There was a door a few feet from where I stood, and I carefully tried it. It was the typical wood-framed wire-mesh door for keeping insects out of North American houses. It swung open, revealing a second, Yale-locked door. I carry about my person a small flat device with a choice of bevelled edges; it is particularly suited to Yale locks and this one was no exception. The door opened, and with my gun out I stepped through into a kitchen, securing the door behind me. There was a closed door on my right, which presumably led through to where the party was. Provided nothing had changed, both occupants should have their backs to this door; I pulled it open, very slowly, and heard their voices.
‘Oh, Howie, ooohhh, oh, fantastic, shit, wow! Oh wow! Come inside me, man!’
I could see them clearly now; the sight was even less attractive from here.
‘I’ll get more jelly.’
‘Yeah, wow!’
Howie turned and walked straight towards the kitchen. I ducked behind the door, and as he came through I gently pushed it to behind him, clamped my left hand around his mouth, and slammed my right arm into the base of his neck; he folded up without a murmur, and I lowered him gently onto the floor. I’d never seen him before. I opened the door again; Harrison was still lying face down, clenching and opening his hands in anticipation. I marched straight up to him, and thrust my gun the full length of its barrel up his welcoming anus.
He screamed out a strange, deep howl, a mixture of pain and sublime ecstasy. ‘‘Ooohhh! Wow! Howie!’
‘I’m not Howie, and this isn’t his cock,’ I said.
He froze for a moment, then spun his head round towards me. I pushed harder on the gun, and with a groan his head fell forward into the pillow; goose-pimples of fear sprang across his body. ‘You’re hurting — ohhh — you’re hurting.’
‘It wasn’t hurting a moment ago, and Howie’s got three inches on this.’
‘Ohhh — for God’s sake take it out — ohhh — who are you — ohhh — what do you want?’
‘I’ll do the questions, you do the answers.’ I pressed my point home a little further. He let out another fairly genuine-sounding moan. ‘Firstly, who’s your friend — the fiddler on the roof?’
‘You what?’
‘You heard — your buddy in the mac, with the pop gun — he’s not looking for grouse, and if he is, he’s about three and a half thousand miles too far West right now.’
‘Take — please take out — oww — take out — oww — take that out —’ He was whimpering and starting to shake.
‘Talk.’
‘I don’t know out there. I don’t know who’s out there. I don’t. I really don’t.’
‘There’s a man on a rooftop with a rifle, other side of the lane. He’s not up there for his damn health — who the hell is he?’
‘I don’t know. I really don’t know. Ohhhh — please — take it out. I don’t know who he is and I never saw him.’

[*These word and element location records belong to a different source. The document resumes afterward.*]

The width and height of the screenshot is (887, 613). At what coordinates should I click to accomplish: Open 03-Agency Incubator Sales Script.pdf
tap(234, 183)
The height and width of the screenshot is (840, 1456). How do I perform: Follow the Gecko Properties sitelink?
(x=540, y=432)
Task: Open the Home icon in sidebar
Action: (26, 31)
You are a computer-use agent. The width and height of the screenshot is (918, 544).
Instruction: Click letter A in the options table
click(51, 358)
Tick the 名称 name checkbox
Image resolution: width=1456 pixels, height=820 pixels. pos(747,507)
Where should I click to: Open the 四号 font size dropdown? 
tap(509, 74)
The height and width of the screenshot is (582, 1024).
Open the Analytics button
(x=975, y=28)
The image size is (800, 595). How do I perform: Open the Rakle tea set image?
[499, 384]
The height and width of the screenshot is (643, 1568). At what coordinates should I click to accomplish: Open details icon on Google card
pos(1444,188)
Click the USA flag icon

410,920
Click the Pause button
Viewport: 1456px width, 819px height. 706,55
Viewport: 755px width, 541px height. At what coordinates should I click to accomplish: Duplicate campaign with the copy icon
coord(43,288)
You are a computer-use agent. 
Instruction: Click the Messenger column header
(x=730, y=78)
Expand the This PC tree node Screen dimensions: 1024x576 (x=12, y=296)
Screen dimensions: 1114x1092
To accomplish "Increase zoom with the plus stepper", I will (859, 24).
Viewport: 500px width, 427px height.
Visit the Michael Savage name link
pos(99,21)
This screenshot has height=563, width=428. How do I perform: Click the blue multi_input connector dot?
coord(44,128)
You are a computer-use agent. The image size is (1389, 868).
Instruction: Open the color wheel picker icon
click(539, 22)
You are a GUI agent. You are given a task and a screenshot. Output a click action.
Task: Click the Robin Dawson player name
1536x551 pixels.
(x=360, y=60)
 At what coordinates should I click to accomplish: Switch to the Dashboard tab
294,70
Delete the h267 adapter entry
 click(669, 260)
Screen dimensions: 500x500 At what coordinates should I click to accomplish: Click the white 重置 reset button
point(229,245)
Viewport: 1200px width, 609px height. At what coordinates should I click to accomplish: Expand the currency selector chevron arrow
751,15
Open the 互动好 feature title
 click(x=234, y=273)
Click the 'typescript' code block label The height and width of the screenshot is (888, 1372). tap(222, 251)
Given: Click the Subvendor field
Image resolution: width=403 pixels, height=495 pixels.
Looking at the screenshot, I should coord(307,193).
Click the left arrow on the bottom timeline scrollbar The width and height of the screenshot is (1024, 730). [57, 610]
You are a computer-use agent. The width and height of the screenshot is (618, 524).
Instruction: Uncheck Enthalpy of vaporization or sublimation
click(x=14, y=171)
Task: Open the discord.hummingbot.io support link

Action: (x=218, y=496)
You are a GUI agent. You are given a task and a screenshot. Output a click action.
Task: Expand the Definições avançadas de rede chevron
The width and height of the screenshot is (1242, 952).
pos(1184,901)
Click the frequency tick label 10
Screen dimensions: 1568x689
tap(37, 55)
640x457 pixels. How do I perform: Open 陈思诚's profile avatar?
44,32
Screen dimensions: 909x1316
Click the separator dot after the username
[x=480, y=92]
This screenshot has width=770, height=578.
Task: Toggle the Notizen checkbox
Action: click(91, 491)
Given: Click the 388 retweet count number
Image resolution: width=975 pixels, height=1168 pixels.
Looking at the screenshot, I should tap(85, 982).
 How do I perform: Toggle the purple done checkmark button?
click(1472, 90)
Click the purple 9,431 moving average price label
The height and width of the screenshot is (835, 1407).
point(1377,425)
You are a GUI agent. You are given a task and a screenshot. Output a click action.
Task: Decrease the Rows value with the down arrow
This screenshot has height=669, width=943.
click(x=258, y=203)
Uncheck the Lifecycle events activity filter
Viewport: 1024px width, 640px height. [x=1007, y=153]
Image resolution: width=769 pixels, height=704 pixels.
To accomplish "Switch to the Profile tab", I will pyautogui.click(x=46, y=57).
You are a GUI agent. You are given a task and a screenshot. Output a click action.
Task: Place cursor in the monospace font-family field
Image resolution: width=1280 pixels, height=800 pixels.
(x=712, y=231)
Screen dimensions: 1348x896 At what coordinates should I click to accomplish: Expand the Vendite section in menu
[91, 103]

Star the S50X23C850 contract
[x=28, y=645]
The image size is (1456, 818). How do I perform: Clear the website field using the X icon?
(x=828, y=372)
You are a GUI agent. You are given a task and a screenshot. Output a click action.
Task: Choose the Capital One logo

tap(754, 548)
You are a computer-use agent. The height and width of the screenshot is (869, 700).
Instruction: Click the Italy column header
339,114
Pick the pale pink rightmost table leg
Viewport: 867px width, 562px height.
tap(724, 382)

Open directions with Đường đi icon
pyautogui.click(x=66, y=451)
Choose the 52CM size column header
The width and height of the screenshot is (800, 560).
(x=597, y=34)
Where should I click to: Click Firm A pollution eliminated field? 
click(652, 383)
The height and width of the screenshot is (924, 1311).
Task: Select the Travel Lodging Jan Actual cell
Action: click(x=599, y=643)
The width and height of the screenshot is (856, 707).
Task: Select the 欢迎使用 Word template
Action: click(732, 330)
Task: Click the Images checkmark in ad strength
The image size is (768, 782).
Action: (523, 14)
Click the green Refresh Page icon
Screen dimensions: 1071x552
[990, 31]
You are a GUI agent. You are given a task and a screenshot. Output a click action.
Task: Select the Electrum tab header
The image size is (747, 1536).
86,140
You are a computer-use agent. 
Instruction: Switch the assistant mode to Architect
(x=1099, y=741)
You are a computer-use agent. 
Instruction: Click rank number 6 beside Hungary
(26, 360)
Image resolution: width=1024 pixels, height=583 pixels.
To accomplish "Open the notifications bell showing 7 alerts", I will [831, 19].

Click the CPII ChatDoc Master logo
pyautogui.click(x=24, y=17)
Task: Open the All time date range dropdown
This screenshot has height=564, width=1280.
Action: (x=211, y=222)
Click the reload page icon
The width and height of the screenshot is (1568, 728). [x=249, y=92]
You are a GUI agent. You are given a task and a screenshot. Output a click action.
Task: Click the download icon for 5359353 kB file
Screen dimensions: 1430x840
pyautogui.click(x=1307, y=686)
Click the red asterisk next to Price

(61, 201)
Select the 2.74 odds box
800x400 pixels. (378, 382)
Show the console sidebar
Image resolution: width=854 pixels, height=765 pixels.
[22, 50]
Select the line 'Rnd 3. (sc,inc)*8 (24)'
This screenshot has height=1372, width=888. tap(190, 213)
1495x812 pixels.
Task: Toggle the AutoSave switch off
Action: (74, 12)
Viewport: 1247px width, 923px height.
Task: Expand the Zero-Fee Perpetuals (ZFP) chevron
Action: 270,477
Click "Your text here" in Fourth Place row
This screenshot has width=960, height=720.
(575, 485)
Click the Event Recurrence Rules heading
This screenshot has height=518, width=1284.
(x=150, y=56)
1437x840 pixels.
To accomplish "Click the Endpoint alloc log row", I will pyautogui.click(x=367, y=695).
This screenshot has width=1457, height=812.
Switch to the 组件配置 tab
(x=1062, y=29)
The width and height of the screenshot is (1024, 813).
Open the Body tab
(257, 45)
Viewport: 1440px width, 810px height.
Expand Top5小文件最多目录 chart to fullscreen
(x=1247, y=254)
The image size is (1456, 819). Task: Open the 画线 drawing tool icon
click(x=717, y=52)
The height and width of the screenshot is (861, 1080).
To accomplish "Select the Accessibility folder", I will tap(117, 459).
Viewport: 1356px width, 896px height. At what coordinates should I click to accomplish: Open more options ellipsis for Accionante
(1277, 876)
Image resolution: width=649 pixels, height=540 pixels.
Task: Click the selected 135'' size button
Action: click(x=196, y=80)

‘All right, my friend, let’s change the subject. Tell me what the number 14B means to you?’
‘14B?’
‘You heard right. Tell me all about it?’ This time I pushed the gun very hard, and he screamed very hard. ‘You’d better understand I’ve come a long way to have a chat with you, and I’m not going back home till either you’re dead or I have the answers to a lot of questions, and it’s going to be a whole lot more pleasant for you if you give the right answers, because each time you don’t, you’re going to get another one of these.’ I jabbed the gun again, and he screamed piercingly. It didn’t sound to me that it was all pain. ‘Got it?’